The site is made more accessible to the community with expanded and new bus routes, bike lanes along the waterfront, and a gondola system from Sunset Park that anticipates the sea rise that would prevent access by land.
SARA D. ROOSEVELT MEMORIAL LIBRARY
Spring 2019 | Instructed by Gordon Kipping
Substantial evidence suggests that the bodies of forgotten freed slaves remain on the site of Sara D. Roosevelt Park, a site where the only reference to this history is in the name of a community garden, M’finda Kalunga. This design for a public library strives to literally unearth this history. On the lowest level, visitors are face-to-face with earth that, in 1853, would have been street level. As they stand merely feet away from these forgotten slaves, visitors are meant to reflect on this ignored history
ROOM/NOT ROOM
Fall 2019 | Instructed by Eric Bunge | In collaboration with Jared Payne
Prompted with the concept of “room/not room”, my partner and I were to come up with a housing scheme for affordable apartments adjacent to NYCHA housing in the Bronx. Our take on the concept was to design open floor plans devoid of walls that would typically signify a “room”. These rooms were designed as two sizes, both containing one or two wet walls that were both supportive and also ran as chases through the whole building. The building form was derived from the desire to optimize light entering the interior courtyard and courtyard apartments, as well as facilitating pedestrian flow diagonally across the site.
MARACAS OASIS
Summer 2018
My grandfather, originally from Trinidad, wanted to build a small home near the beautiful Maracas beach for his children and grandchildren, and asked me to develop a design and plans that his contractor could build from. I designed a small two bedroom home organized in a similar fashion as many Trinidadian homes; the toilet and sink located outside the shower room, and the entire home built on concrete stilts in case of flooding. The result was a wonderful and cozy retreat not far from the beach. Photos were taking by my grandfather over a 8 month period.
NOCTURNE ELEMENTAL
Summer 2017 | Instructed by William Haskas & Matei Denes | Class Design-Build
During a two week intensive summer course, the two plusFARM founders led a design-build workshop with our class. We were tasked to design an outdoor viewing facility and build it in the second week of our course. My roles were to create representational drawings that communicates our concept, then be involved in the hands-on building of the structure.
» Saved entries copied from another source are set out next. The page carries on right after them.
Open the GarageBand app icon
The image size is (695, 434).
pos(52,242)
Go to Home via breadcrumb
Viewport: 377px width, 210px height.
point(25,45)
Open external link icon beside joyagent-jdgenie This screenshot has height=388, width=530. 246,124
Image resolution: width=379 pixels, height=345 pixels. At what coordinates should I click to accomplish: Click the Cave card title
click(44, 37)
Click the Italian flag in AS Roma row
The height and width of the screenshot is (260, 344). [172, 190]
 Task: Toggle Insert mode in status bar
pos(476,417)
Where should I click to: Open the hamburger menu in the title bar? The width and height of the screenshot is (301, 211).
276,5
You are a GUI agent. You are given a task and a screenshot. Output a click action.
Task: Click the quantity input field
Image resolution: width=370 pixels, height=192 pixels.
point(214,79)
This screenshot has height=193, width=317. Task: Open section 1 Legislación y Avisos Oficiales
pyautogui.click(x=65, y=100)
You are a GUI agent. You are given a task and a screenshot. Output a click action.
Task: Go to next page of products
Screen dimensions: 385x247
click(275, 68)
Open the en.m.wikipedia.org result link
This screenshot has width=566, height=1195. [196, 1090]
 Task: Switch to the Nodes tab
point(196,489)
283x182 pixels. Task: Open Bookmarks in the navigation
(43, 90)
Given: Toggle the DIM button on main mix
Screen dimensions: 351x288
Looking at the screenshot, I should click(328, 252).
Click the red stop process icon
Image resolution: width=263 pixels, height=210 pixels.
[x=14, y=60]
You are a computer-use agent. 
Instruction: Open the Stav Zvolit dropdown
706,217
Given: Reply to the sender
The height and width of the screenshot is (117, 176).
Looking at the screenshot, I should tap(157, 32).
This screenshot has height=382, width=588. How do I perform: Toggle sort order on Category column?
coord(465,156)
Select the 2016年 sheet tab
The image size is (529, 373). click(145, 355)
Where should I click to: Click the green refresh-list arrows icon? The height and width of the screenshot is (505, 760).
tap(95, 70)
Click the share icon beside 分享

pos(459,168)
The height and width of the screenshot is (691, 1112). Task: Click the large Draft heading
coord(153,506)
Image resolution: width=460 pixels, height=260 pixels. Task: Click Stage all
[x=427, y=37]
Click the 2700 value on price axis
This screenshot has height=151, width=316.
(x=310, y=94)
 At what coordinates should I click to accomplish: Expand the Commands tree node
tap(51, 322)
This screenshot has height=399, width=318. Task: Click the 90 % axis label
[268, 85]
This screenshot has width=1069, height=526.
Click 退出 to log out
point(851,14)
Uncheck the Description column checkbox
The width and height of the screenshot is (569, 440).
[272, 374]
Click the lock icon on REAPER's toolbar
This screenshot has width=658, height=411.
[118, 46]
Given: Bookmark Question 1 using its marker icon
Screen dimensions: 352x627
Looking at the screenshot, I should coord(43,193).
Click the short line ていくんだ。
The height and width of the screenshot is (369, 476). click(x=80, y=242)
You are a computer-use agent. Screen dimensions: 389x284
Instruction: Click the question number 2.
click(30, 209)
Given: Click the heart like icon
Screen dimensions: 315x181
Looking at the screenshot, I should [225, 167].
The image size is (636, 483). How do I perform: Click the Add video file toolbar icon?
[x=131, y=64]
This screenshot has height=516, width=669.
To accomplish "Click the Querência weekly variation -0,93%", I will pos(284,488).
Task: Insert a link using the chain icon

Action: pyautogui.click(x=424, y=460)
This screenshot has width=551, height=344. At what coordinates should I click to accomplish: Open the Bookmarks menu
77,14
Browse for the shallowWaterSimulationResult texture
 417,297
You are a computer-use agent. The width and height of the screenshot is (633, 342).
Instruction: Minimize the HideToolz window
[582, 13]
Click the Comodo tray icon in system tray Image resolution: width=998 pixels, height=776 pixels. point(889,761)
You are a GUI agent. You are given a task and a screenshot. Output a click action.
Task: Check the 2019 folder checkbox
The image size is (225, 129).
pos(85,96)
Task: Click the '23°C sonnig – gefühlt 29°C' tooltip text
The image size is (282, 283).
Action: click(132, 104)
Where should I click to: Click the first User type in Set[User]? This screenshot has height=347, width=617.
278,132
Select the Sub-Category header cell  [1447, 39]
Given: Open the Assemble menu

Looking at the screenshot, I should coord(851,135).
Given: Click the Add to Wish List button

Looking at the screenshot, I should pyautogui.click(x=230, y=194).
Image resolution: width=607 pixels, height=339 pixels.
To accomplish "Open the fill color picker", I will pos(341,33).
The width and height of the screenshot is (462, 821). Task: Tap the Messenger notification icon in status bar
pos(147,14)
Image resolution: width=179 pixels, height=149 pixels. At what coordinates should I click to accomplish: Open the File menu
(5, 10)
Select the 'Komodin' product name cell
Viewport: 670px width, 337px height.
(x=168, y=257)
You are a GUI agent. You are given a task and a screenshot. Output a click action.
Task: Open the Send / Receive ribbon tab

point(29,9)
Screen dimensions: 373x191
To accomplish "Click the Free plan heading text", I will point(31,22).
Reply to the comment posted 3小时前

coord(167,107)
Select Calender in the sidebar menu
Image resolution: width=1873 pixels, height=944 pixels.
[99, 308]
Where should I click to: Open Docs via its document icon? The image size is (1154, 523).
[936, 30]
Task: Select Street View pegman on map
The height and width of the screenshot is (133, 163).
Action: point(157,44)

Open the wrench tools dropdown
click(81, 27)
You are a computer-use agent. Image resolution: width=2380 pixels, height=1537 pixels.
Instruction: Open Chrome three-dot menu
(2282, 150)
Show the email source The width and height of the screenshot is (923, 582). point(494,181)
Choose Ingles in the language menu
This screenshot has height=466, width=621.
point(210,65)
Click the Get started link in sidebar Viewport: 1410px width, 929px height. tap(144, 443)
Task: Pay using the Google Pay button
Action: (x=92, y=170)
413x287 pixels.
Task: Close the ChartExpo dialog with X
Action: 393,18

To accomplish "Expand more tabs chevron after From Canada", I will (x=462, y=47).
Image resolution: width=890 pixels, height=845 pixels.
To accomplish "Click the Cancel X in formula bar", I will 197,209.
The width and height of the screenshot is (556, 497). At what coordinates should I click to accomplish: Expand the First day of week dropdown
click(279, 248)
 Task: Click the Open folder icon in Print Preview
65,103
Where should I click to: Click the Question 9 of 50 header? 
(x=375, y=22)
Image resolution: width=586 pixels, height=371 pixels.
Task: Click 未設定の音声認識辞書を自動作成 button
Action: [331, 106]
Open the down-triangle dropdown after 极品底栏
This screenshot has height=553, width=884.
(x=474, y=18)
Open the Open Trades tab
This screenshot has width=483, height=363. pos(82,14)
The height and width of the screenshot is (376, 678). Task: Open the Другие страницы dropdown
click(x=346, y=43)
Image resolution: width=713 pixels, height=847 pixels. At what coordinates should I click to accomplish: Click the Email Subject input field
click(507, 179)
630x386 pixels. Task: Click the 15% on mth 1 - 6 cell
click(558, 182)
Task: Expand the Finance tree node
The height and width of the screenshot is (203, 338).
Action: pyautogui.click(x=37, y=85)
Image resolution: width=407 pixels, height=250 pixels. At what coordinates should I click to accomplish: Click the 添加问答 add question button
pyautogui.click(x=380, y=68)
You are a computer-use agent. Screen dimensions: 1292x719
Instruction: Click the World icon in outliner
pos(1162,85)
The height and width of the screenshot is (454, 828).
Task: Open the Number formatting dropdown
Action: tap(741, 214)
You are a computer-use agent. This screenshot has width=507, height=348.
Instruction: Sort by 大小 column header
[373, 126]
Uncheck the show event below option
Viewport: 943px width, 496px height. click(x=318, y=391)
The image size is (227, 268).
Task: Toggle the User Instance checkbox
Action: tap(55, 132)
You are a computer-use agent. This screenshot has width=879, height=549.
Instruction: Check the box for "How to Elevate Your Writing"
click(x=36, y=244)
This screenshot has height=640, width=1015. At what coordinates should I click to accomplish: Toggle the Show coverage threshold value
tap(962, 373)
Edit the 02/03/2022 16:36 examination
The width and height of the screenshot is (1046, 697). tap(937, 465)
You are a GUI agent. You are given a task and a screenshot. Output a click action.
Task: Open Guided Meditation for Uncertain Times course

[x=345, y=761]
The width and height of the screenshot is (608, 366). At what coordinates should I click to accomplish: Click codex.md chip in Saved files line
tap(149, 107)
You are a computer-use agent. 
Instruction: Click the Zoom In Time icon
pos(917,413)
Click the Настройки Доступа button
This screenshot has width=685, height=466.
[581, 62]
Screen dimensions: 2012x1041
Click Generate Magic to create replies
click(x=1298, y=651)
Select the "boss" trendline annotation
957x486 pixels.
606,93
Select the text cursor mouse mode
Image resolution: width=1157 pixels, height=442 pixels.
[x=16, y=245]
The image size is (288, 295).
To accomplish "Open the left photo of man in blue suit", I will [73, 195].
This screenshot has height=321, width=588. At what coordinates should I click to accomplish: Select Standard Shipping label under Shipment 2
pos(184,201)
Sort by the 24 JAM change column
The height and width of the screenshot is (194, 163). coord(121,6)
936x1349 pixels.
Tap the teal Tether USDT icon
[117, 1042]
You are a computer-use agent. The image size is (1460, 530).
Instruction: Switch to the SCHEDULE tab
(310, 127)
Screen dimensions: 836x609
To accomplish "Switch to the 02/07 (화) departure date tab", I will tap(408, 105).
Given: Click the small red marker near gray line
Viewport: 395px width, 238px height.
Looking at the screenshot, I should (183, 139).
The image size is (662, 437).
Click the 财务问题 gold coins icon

HYDE PARK LIBRARY COMPETITION
Summer 2016
For this design project, my group and I wanted to create an illuminated path that drew visitors from the water edge towards our library. Patrons are given a scenic view of the natural environment through panoramic glazing and the central courtyard. Outdoor interaction is facilitated through our reading pods which can seat between 6-12 people each.
BLOCK MAZE
Spring 2016 | Instructed by Fiona Lim Tung
For the final assignment of the “How to Design Almost Nothing” course, I developed a design for an observatory structure made of 1m3 ambiguous blocks where visitor interaction begin as a panoramic view at the top section, and increasingly became more intimate as they descended. Each subsequent floor evolves from two translations and one rotation of the previous form, the final completed form being created from 6 sets of moves.